Director Greta Gerwig's "Little Women" may be the eighth film adaptation of Louisa May Alcott's coming-of-age-period drama, but it's the first that feels fitting to our time. Her take remains loyal to the stories of our four favorite March sisters—each determined to live lives of their own—while speaking directly to a new generation and giving weight to the female perspective.

WGBH Executive Arts Editor Jared Bowen's interview with cast members Saoirse Ronan, Florence Pugh, and Laura Dern will premiere on Open Studio With Jared Bowen this Friday, December 20 at 8:30pm on WGBH 2. Before that, he sat down with director Greta Gerwig, and actor Timothée Chalamet, to talk about some of the timeless themes of the film. Excerpts from their conversation are below.

On finding herself in the story of Jo

Greta Gerwig: My favorite kind of actor is one who's not only emotionally available but intellectually curious. And he (directed to Chalamet) was asking me, "What is this book?" And I said (to Chalamet), "I might never make a more personal movie than this."

A girl trying to sell a story and figuring out how much she needs to compromise to sell it? I mean, boy do I know that! That's my life!

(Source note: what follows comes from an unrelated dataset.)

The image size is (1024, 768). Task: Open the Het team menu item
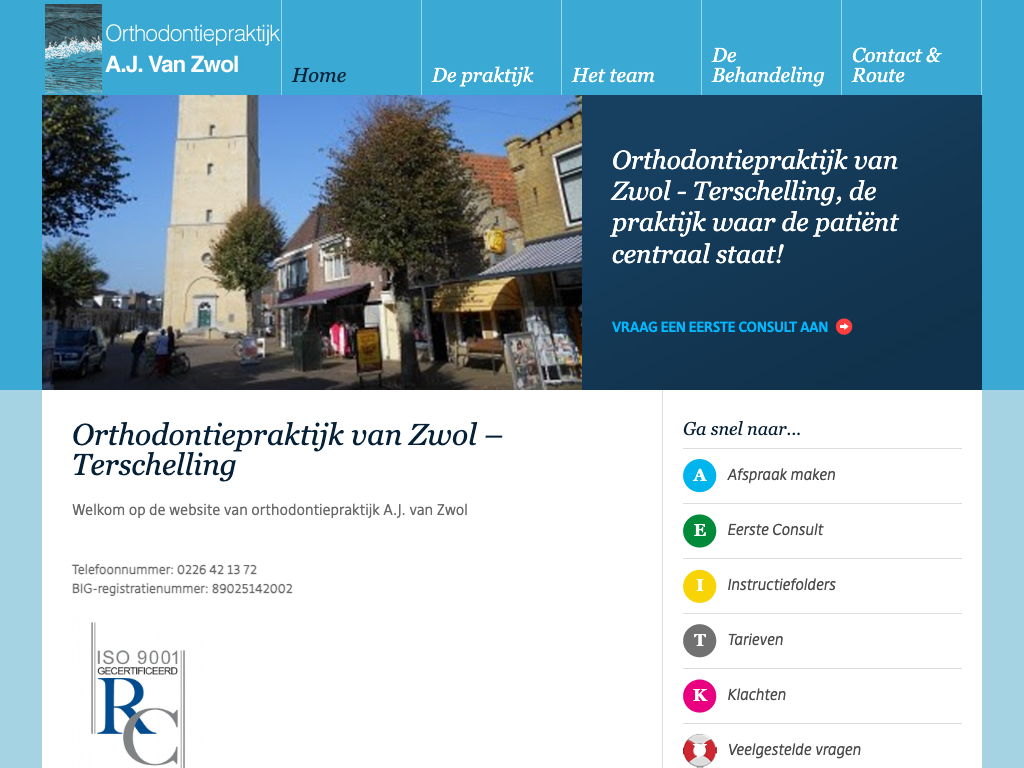[613, 76]
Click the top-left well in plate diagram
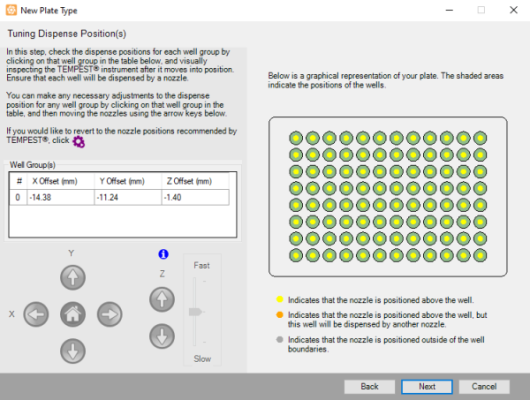530x400 pixels. click(x=296, y=138)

On how the Louisa May Alcott novel was beyond our time.

Greta Gerwig: To give the same weight to the stories of women and girls, as we do to the stories of boys and men, is still something we're figuring out. I think she (Louisa May Alcott) saw the future.

And I think she saw beyond even where we are, and she imagined something that was not only feminism but egalitarianism in the true sense where everyone's honored and no one's left out and there isn't a hierarchy. And we're getting there!

On how the character Laurie was not a man of his day either.

Timothée Chalamet: I don't think it's an absence of the characteristics of the day, but more what he's not doing. The tropes and stereotypes about gender or this place in life are not there. Whether because he's young, or doesn't have a lot of social contact, or because he's lucky enough to meet these beautiful (on the inside) women at a young age.

One how the physicality of the film came from a thoughtful script

Greta Gerwig: I didn't want to feel like the lines were embroidered on pillows (even though they are.) I wanted the language to come out of their mouths like they just thought of it, like a heart on your sleeve feeling. And so the way the language was structured in the script lent itself to a speed.

Also, if you've ever spent time with a bunch of sisters or friends who are girls - it's loud. It's so loud. And it was capturing all of that, which honestly wasn't that hard, because...

Timothée Chalamet: ...Everybody's energy was...

Greta Gerwig: ...everyone's energy was over the top, and it was amazing.

On the magic of filming at Louisa May Alcott's Orchard House.

Greta Gerwig: This place is magical. The writers that have been here, the history of this place- the fact that the Revolutionary War started on the North Bridge just five minutes from here.

The sense of the country as being something that's an act of imagination, and that you create it again new and better with every generation, is something that I think is important to reconnect to.

This interview has been edited and condensed for clarity by Stacy Buchanan.